Work to complete: Would you please print the data a second time, exactly as it stands?

(Saved data entries)
......
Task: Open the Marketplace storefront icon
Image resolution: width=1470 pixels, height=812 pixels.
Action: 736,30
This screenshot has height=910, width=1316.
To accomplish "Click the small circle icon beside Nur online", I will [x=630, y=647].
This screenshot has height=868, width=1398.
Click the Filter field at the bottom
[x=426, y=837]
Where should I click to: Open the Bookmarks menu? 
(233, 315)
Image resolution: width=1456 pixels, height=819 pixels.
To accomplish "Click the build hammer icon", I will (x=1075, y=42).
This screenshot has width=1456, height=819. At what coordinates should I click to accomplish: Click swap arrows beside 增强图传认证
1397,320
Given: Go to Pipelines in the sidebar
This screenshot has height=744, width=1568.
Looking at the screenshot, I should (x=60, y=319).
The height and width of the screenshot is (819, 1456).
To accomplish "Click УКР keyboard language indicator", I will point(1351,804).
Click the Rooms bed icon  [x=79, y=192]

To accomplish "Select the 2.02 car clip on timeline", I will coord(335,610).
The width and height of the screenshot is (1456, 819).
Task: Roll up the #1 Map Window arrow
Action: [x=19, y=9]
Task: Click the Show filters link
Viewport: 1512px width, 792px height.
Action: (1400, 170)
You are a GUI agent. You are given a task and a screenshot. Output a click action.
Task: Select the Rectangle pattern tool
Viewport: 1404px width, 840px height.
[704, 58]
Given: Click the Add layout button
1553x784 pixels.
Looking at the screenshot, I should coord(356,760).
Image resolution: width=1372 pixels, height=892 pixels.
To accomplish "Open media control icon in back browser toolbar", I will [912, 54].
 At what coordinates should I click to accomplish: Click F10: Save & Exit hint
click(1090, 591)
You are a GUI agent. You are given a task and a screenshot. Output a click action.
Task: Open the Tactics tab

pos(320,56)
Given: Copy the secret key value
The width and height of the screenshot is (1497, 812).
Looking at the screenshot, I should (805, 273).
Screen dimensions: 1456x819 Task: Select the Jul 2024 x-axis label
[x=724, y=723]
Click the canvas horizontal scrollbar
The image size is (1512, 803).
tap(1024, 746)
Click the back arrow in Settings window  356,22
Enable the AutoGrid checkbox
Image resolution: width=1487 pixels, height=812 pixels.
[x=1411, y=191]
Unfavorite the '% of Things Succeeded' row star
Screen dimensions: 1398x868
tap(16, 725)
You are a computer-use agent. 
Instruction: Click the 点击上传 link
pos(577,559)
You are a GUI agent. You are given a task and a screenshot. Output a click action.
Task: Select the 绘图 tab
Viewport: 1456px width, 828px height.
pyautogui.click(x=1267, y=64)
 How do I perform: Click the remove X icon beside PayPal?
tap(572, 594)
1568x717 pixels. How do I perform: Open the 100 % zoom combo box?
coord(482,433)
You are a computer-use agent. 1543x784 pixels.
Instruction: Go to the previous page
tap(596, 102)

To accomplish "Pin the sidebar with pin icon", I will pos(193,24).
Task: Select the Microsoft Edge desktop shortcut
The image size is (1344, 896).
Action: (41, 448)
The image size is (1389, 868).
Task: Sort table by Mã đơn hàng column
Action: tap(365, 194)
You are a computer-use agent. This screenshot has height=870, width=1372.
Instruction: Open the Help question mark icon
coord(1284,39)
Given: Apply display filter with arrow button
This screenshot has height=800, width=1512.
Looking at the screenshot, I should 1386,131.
......
Problem solution:
Task: Open the Marketplace storefront icon
Image resolution: width=1470 pixels, height=812 pixels.
Action: 736,30
This screenshot has height=910, width=1316.
To accomplish "Click the small circle icon beside Nur online", I will [x=630, y=647].
This screenshot has height=868, width=1398.
Click the Filter field at the bottom
[x=426, y=837]
Where should I click to: Open the Bookmarks menu? 
(233, 315)
Image resolution: width=1456 pixels, height=819 pixels.
To accomplish "Click the build hammer icon", I will (x=1075, y=42).
This screenshot has width=1456, height=819. At what coordinates should I click to accomplish: Click swap arrows beside 增强图传认证
1397,320
Given: Go to Pipelines in the sidebar
This screenshot has height=744, width=1568.
Looking at the screenshot, I should (x=60, y=319).
The height and width of the screenshot is (819, 1456).
To accomplish "Click УКР keyboard language indicator", I will point(1351,804).
Click the Rooms bed icon  [x=79, y=192]

To accomplish "Select the 2.02 car clip on timeline", I will coord(335,610).
The width and height of the screenshot is (1456, 819).
Task: Roll up the #1 Map Window arrow
Action: [x=19, y=9]
Task: Click the Show filters link
Viewport: 1512px width, 792px height.
Action: (1400, 170)
You are a GUI agent. You are given a task and a screenshot. Output a click action.
Task: Select the Rectangle pattern tool
Viewport: 1404px width, 840px height.
[704, 58]
Given: Click the Add layout button
1553x784 pixels.
Looking at the screenshot, I should coord(356,760).
Image resolution: width=1372 pixels, height=892 pixels.
To accomplish "Open media control icon in back browser toolbar", I will [912, 54].
 At what coordinates should I click to accomplish: Click F10: Save & Exit hint
click(1090, 591)
You are a GUI agent. You are given a task and a screenshot. Output a click action.
Task: Open the Tactics tab

pos(320,56)
Given: Copy the secret key value
The width and height of the screenshot is (1497, 812).
Looking at the screenshot, I should (805, 273).
Screen dimensions: 1456x819 Task: Select the Jul 2024 x-axis label
[x=724, y=723]
Click the canvas horizontal scrollbar
The image size is (1512, 803).
tap(1024, 746)
Click the back arrow in Settings window  356,22
Enable the AutoGrid checkbox
Image resolution: width=1487 pixels, height=812 pixels.
[x=1411, y=191]
Unfavorite the '% of Things Succeeded' row star
Screen dimensions: 1398x868
tap(16, 725)
You are a computer-use agent. 
Instruction: Click the 点击上传 link
pos(577,559)
You are a GUI agent. You are given a task and a screenshot. Output a click action.
Task: Select the 绘图 tab
Viewport: 1456px width, 828px height.
pyautogui.click(x=1267, y=64)
 How do I perform: Click the remove X icon beside PayPal?
tap(572, 594)
1568x717 pixels. How do I perform: Open the 100 % zoom combo box?
coord(482,433)
You are a computer-use agent. 1543x784 pixels.
Instruction: Go to the previous page
tap(596, 102)

To accomplish "Pin the sidebar with pin icon", I will pos(193,24).
Task: Select the Microsoft Edge desktop shortcut
The image size is (1344, 896).
Action: (41, 448)
The image size is (1389, 868).
Task: Sort table by Mã đơn hàng column
Action: tap(365, 194)
You are a computer-use agent. This screenshot has height=870, width=1372.
Instruction: Open the Help question mark icon
coord(1284,39)
Given: Apply display filter with arrow button
This screenshot has height=800, width=1512.
Looking at the screenshot, I should 1386,131.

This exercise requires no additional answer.